La fórmula de la Coca-Cola sigue siendo un misterio, pero en los últimos años se ha popularizado, al menos, los posibles detalles de su origen. Estos detalles conducen a un pueblo valenciano llamado Aielo de Malferit, que a finales del siglo XIX comercializó un jarabe digestivo al que llamaron Anís Celestial. De color oscuro, esta bebida se elaboró con nuez de kola y con hojas de coca de Perú, en una destilaría que sigue en pie: Destilerías Ayelo. Fue, en aquellos años, empresa proveedora de la mismísima Casa Real.

Esta destilería llegó lejos. Hasta Filadelfia, entre otros destinos. Cuentan que presentaron esta bebida en 1885 en este estado estadounidense. Un año más tarde nació la que hoy se comercializa en todo el mundo, con un sospechoso parecido. John Pemberton, un farmacéutico de Atlanta, fue su precursor. Nunca se ha llegado a probar que la bebida valenciana fuera la inspiradora directa de esta bebida conocida a nivel mundial, pero las fechas encajan y en Aielo de Malferit todavía se defiende su evidente relación.

Calles de Aielo de Malferit

Calles de Aielo de Malferit | Shutterstock

Sí se sabe, esto de manera oficial, que a mediados del siglo pasado, cuando la Coca-Cola empezó a despuntar, la compañía tuvo que comprar la patente a esta destilería. Desde entonces, el Anís Celestial, que consiguió varias medallas de oro para la compañía, se ha producido con alcohol añadido.

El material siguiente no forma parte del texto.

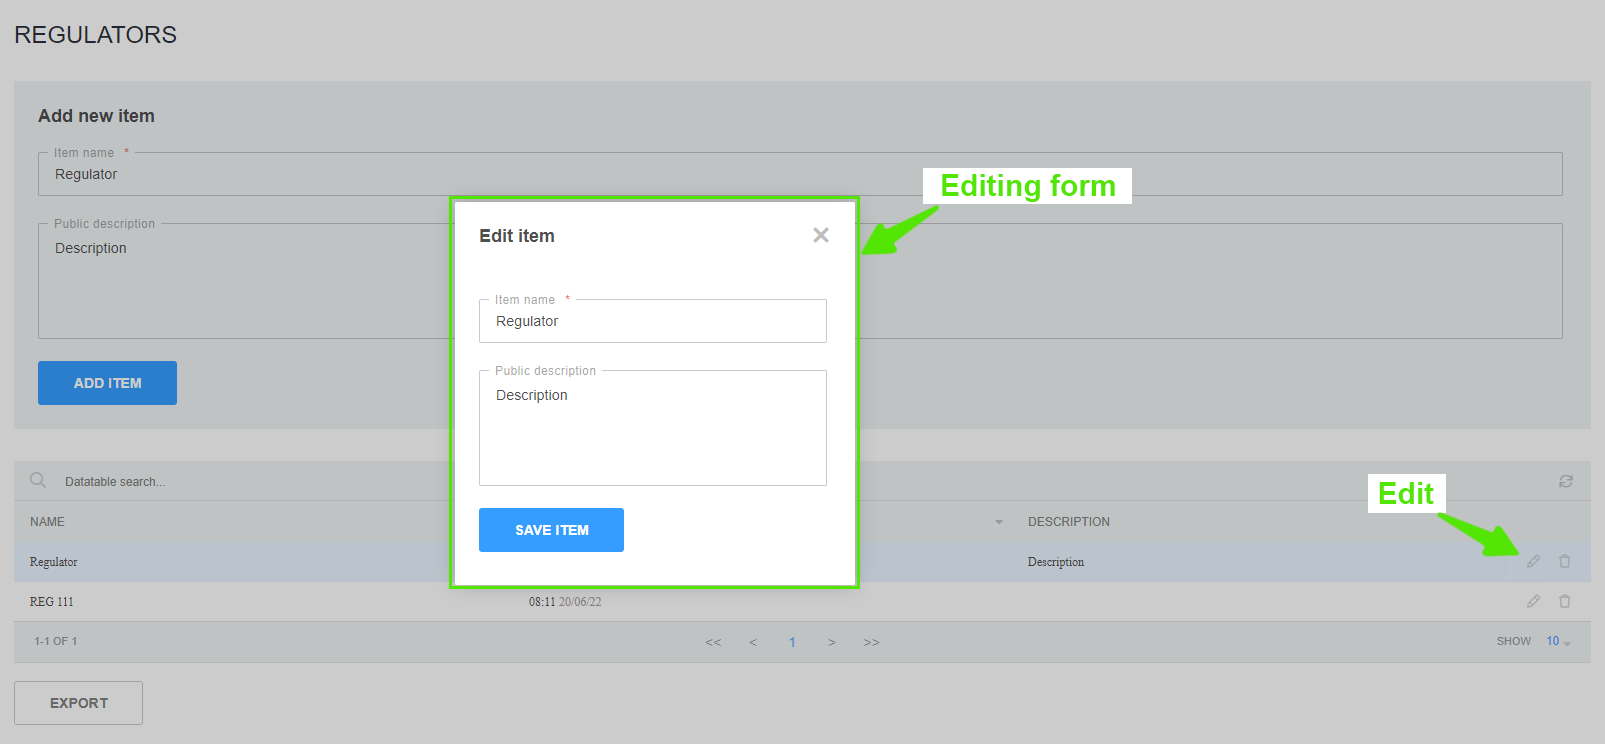Screen dimensions: 1605x744
Task: Delete the Regulator row using its trash icon
Action: 1565,562
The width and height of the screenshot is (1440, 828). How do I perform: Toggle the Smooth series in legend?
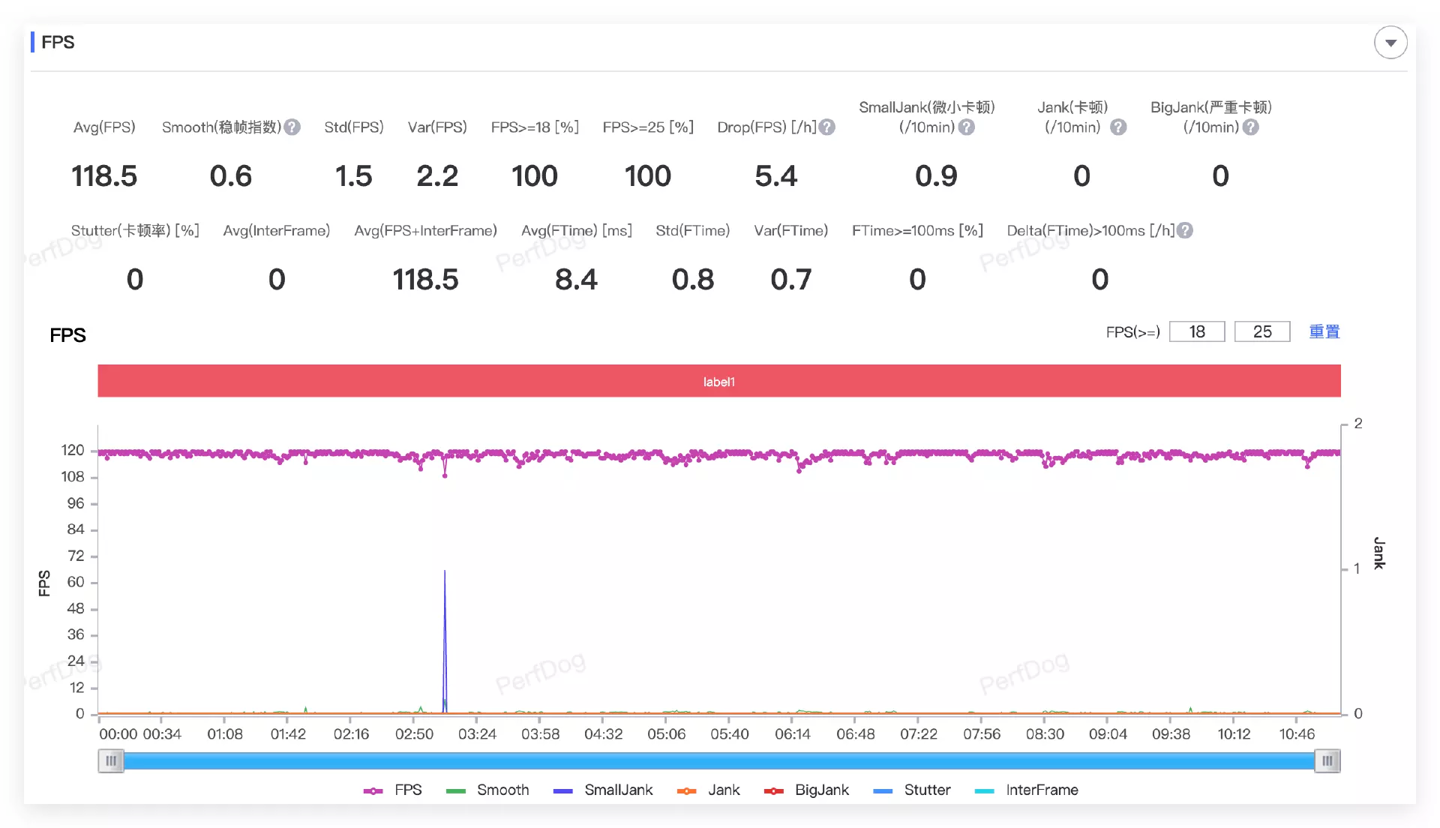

Aielo de Malferit es un municipio de unos 5.000 habitantes, situado en el sur de la provincia de Valencia. Hay noticias de poblaciones en la zona desde el siglo XIII. Una zona que hoy destaca no solo por tener una de las destilerías más antiguas de España, con 120 años de vida. También por las muchas rutas de senderismo de las que pueden disfrutarse.